■ **TASK OBJECTIVE**: Would you output the entries below only from the line containing "Что показывает маммограмма? (38, 154)" through the line containing "Elegant Themes (1248, 1314)", exactly as they stand and with both ends included?

RECORDS FOR PROCESSING section start

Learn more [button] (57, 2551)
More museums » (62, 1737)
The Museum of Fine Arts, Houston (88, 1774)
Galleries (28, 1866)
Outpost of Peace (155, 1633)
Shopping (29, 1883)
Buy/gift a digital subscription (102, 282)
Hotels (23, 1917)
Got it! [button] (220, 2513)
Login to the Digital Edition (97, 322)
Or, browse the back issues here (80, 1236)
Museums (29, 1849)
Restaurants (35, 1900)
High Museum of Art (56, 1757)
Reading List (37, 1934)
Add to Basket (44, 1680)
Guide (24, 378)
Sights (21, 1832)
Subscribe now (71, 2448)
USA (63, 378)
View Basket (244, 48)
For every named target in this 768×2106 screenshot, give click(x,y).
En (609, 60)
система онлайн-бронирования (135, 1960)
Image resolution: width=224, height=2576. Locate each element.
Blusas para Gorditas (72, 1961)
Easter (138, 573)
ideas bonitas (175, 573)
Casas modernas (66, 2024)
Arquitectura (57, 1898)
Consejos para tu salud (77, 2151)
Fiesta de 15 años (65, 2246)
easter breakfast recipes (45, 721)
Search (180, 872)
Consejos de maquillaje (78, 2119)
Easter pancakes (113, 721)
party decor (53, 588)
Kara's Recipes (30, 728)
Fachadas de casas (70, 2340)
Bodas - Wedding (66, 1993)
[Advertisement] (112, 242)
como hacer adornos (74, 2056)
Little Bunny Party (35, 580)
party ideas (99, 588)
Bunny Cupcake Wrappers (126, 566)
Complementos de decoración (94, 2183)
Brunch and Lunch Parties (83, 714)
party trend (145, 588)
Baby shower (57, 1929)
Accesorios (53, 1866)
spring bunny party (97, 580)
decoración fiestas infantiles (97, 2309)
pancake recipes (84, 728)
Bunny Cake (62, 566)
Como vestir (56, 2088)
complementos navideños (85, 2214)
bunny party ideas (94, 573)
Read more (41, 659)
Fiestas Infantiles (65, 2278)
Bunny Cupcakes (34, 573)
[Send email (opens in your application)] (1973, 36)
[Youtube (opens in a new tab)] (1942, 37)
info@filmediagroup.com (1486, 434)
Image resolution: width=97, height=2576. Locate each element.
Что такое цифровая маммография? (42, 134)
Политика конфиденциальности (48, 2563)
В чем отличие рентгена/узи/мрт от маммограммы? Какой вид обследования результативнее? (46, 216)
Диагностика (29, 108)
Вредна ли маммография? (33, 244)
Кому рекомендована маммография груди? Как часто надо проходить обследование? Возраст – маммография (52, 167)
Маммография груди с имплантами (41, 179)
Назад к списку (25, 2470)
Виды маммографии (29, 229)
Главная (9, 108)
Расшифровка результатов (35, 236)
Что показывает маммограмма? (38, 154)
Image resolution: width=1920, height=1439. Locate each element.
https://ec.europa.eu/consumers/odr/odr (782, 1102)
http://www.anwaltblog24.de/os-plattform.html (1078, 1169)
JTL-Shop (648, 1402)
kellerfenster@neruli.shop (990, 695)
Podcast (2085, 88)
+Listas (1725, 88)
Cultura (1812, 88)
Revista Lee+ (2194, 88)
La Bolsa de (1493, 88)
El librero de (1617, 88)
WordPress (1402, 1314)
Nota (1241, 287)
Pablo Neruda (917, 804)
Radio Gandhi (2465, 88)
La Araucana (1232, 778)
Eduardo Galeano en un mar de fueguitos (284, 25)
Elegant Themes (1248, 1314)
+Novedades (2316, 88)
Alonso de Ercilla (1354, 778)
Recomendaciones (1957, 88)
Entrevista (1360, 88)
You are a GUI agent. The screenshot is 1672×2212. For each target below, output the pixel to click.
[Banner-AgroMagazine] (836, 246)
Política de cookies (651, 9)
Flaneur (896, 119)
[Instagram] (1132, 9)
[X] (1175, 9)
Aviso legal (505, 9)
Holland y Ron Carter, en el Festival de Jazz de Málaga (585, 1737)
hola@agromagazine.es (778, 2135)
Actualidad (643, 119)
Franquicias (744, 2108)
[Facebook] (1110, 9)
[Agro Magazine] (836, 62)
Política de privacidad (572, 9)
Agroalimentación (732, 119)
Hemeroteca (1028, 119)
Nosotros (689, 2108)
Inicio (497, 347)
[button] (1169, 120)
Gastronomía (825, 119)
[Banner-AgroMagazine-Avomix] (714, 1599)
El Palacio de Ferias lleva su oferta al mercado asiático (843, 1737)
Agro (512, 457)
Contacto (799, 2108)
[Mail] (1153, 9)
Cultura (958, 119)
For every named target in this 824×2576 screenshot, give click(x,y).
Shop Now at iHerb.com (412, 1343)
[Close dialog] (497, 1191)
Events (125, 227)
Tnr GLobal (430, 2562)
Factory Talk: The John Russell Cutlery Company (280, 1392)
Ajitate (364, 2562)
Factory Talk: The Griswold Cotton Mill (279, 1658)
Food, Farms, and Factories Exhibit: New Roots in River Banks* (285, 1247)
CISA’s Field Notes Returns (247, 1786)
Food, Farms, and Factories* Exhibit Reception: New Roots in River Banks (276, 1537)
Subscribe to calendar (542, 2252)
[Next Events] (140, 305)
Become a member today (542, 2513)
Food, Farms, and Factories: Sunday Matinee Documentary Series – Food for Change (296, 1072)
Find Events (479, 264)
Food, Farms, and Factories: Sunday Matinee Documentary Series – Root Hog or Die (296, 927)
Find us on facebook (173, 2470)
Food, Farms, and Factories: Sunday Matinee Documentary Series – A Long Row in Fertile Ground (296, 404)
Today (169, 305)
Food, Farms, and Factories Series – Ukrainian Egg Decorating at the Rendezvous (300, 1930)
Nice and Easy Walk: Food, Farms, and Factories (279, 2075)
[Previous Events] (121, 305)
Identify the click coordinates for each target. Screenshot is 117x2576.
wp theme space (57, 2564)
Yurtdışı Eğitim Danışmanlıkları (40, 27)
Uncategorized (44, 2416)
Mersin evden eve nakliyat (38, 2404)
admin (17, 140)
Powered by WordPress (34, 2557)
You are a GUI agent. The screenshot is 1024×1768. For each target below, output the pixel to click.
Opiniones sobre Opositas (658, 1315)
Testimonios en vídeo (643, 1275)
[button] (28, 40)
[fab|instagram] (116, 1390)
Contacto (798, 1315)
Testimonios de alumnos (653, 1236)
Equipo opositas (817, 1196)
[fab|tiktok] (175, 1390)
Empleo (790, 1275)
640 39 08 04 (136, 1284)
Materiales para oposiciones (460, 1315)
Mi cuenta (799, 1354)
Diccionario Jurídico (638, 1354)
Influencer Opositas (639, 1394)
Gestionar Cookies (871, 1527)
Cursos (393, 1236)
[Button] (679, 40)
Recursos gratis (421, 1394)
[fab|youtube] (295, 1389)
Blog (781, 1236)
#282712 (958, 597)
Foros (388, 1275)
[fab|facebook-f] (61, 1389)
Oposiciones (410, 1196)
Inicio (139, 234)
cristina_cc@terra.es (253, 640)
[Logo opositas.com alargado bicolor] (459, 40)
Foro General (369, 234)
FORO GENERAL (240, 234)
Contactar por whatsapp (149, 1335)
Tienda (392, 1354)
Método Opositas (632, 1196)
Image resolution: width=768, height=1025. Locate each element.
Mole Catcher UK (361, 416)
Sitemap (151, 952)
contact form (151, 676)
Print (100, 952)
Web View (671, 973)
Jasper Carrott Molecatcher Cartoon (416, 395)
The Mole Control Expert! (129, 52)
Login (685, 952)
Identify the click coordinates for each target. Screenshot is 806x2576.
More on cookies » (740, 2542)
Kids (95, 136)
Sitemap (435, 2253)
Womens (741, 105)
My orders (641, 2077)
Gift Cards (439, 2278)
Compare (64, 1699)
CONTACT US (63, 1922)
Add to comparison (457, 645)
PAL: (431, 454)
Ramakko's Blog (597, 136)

RECORDS FOR PROCESSING section end

■ **ANSWER BOX**:
Что показывает маммограмма? (38, 154)
Image resolution: width=1920, height=1439. Locate each element.
https://ec.europa.eu/consumers/odr/odr (782, 1102)
http://www.anwaltblog24.de/os-plattform.html (1078, 1169)
JTL-Shop (648, 1402)
kellerfenster@neruli.shop (990, 695)
Podcast (2085, 88)
+Listas (1725, 88)
Cultura (1812, 88)
Revista Lee+ (2194, 88)
La Bolsa de (1493, 88)
El librero de (1617, 88)
WordPress (1402, 1314)
Nota (1241, 287)
Pablo Neruda (917, 804)
Radio Gandhi (2465, 88)
La Araucana (1232, 778)
Eduardo Galeano en un mar de fueguitos (284, 25)
Elegant Themes (1248, 1314)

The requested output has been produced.